→ **Supplied material**

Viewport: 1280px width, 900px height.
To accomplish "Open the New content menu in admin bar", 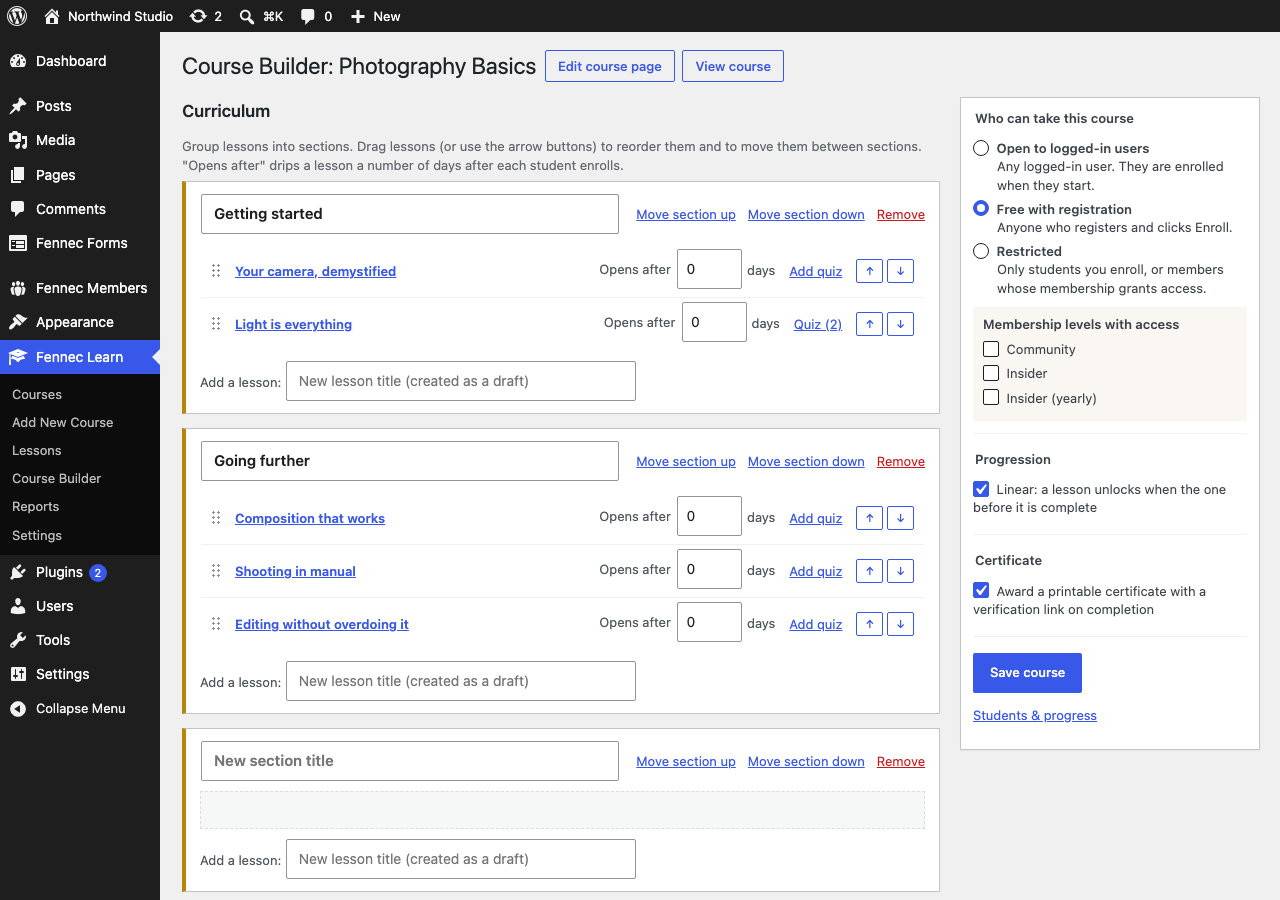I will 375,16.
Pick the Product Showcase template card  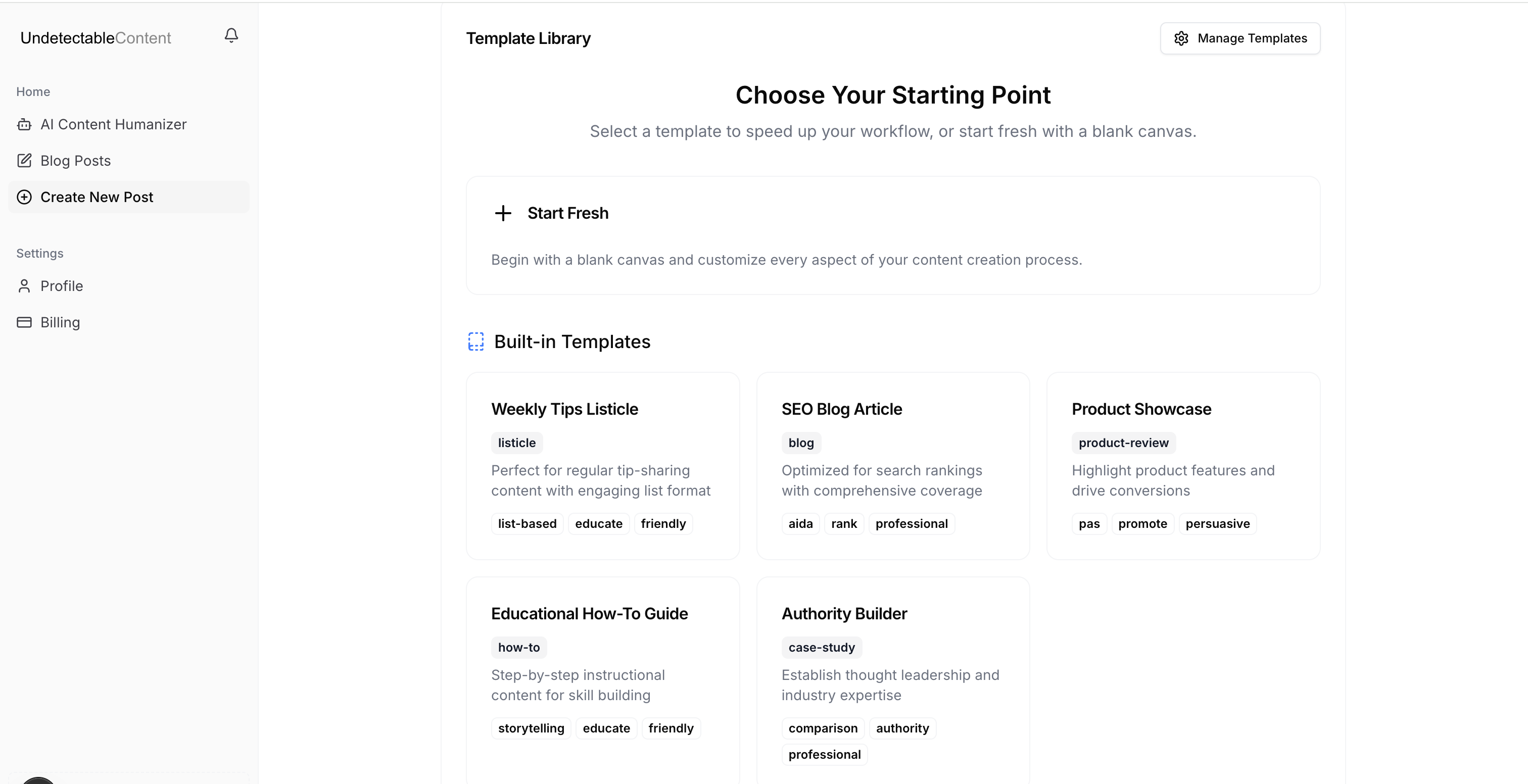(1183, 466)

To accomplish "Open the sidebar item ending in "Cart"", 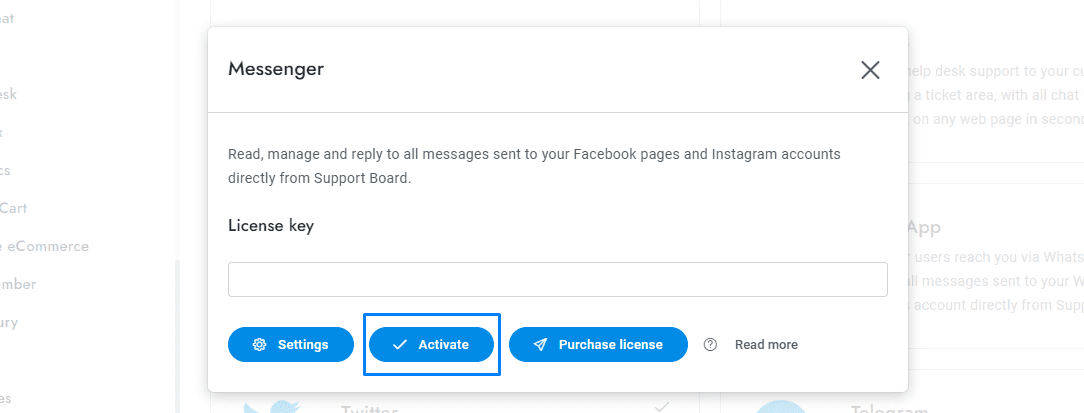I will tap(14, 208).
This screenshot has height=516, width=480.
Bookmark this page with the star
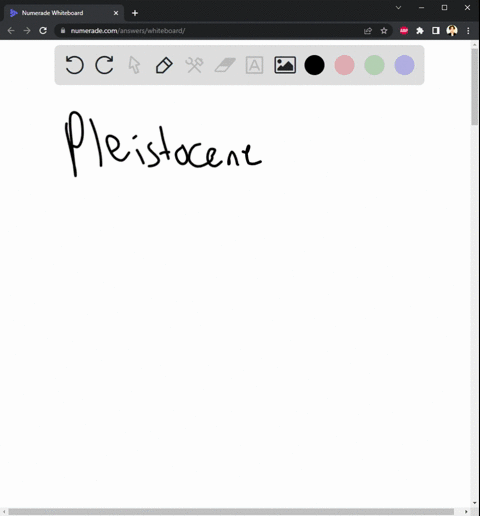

→ **Work request**
After reading the entries above, state how many lines hold the word "height", with no text besides the number.

→ **Response area**
2